Romania's government holds on and calls for an end to protests

Romania's government holds on and calls for an end to protests

IT

But authorities are sending mixed signals on whether the changes will be passed, with the Justice Ministry saying the bill was withdrawn to prepare a "more complex" one.

President Klaus Iohannis said it is time for Romania to decide whether it wants to be a "strong prosperous" nation or a "weak despised one" - and he called for a referendum so the people can have their say.

The opposition parties filed a no-confidence motion against the Government after the cabinet made a decision to adopt an emergency ordinance amending the Penal Code, on Tuesday, January 31.

Nonetheless, what will predictably keep the people on the streets, or bring them back if necessary, is what prompted the protests in first place - namely not the details, but the ruling party's insistence on enacting the ordinance despite criticism.

"The Chairs of the two Chambers try to accredit in the public realm the idea that I do digest the outcome of the vote and that I would try to do something to overturn this result, they claim publicly that I would like to overthrow the legitimate Government. No".

The move — which bypassed Parliament and was not signed off by Iohannis, who has limited powers — ignited the biggest protests seen since communism ended in the country in 1989. The protestors wish to send a message to the government to refrain from retreating against the country's fight against corruption. Yet on the other hand, early elections, are too much in this stage.

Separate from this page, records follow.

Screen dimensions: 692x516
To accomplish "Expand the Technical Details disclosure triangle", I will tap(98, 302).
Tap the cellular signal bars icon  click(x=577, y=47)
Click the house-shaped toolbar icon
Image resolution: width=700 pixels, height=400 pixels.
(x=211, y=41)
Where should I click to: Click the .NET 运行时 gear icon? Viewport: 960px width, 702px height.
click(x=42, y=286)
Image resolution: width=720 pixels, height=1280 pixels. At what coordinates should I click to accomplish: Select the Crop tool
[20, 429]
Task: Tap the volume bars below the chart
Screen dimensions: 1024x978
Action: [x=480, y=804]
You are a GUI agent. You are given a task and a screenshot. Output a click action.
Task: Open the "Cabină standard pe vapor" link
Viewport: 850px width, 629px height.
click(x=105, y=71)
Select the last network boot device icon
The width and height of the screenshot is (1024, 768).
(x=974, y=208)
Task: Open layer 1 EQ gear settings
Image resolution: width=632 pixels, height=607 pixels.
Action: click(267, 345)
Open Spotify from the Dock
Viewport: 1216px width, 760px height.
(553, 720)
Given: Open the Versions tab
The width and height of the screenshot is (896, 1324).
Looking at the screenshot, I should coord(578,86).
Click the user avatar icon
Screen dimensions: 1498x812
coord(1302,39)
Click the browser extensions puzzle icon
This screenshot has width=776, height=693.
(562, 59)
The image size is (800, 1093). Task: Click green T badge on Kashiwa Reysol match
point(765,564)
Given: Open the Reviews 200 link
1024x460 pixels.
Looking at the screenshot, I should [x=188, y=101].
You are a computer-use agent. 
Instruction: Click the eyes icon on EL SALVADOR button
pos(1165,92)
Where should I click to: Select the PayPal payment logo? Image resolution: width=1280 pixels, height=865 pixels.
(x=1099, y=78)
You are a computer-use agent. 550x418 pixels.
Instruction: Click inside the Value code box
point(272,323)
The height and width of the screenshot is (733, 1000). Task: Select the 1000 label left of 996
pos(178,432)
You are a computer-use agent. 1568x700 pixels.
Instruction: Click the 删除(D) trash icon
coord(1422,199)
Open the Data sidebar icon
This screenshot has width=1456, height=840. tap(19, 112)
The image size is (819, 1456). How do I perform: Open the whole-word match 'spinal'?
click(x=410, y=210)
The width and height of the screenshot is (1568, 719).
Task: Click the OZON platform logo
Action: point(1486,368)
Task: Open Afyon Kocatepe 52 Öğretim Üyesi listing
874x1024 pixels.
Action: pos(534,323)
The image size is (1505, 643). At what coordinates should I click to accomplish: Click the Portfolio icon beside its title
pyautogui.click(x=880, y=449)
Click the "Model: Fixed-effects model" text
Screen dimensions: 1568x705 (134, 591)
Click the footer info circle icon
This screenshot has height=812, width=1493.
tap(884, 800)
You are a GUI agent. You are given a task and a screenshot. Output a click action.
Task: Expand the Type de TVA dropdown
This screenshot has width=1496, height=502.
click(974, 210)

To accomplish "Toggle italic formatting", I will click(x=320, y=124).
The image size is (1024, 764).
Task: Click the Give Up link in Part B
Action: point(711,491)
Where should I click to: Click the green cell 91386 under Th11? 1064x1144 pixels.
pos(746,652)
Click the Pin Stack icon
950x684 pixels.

Protesters in Romania have been demonstrating for almost week - at one point amassing up to 500,000 people - and are now calling for the resignation of Prime minister Sorin Grindeanu.

"Every action the government took in the last week proves that they are not honest at all". "That's false. You won, now you govern and legislate, but not at any price". The legislation decriminalized corruption for public officials if the amount in question was less than about $48,500, Katz and Mutler report. "Romania needs a government that governs transparently, predictibly, not at night in secret".

Last night, there were more than 300,000 protesters in the capital city. As Gregory Katz notes for the Associated Press, one of the main beneficiaries of the decree arguably would have been the party leader himself, whose path to becoming prime minister has been blocked because of corruption charges.

"His Government will remain known in history as the "zero" Government", the Prime Minister said, referring to the previous cabinet of technocrats led by Dacian Ciolos.

We fought, gave laws and ruled for many years to pave Romania's way to becoming a strong part of North Atlantic Treaty Organisation, of the EU.

"A lot of the people on the streets are too young to remember that", Thorpe says, "but they're aware of a protesting tradition in Romania, starting with the revolution".

Romania's ruling three party coalition abstained.